Lines of data:
---------------
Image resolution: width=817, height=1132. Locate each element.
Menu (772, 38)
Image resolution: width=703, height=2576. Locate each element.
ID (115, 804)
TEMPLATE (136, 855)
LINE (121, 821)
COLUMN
---------------
◆ **The task**
Find every line in the listing above that contains the word "element", with uppercase and lowercase letters matching exactly, and copy those lines.

◆ **Response to this task**
Image resolution: width=817, height=1132. Locate each element.
Image resolution: width=703, height=2576. Locate each element.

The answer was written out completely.